## Exercise objective
The answer should be every line below, retyped exactly.

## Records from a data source
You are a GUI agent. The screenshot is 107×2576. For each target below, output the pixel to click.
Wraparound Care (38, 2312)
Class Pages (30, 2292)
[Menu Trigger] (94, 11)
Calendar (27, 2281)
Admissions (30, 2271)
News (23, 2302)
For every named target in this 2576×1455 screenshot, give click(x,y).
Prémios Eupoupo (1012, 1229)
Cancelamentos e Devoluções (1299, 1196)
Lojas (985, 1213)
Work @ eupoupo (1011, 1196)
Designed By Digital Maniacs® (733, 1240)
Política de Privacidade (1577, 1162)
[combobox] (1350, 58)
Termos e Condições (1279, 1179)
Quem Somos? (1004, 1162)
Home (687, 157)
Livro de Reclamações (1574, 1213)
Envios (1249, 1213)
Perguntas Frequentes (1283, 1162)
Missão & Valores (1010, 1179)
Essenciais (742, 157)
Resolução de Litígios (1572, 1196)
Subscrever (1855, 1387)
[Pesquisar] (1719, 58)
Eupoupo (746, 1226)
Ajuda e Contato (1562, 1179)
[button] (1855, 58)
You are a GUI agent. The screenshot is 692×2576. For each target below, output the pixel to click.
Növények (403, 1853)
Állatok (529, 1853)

## Result below
You are a GUI agent. The screenshot is 107×2576. For each target below, output the pixel to click.
Wraparound Care (38, 2312)
Class Pages (30, 2292)
[Menu Trigger] (94, 11)
Calendar (27, 2281)
Admissions (30, 2271)
News (23, 2302)
For every named target in this 2576×1455 screenshot, give click(x,y).
Prémios Eupoupo (1012, 1229)
Cancelamentos e Devoluções (1299, 1196)
Lojas (985, 1213)
Work @ eupoupo (1011, 1196)
Designed By Digital Maniacs® (733, 1240)
Política de Privacidade (1577, 1162)
[combobox] (1350, 58)
Termos e Condições (1279, 1179)
Quem Somos? (1004, 1162)
Home (687, 157)
Livro de Reclamações (1574, 1213)
Envios (1249, 1213)
Perguntas Frequentes (1283, 1162)
Missão & Valores (1010, 1179)
Essenciais (742, 157)
Resolução de Litígios (1572, 1196)
Subscrever (1855, 1387)
[Pesquisar] (1719, 58)
Eupoupo (746, 1226)
Ajuda e Contato (1562, 1179)
[button] (1855, 58)
You are a GUI agent. The screenshot is 692×2576. For each target below, output the pixel to click.
Növények (403, 1853)
Állatok (529, 1853)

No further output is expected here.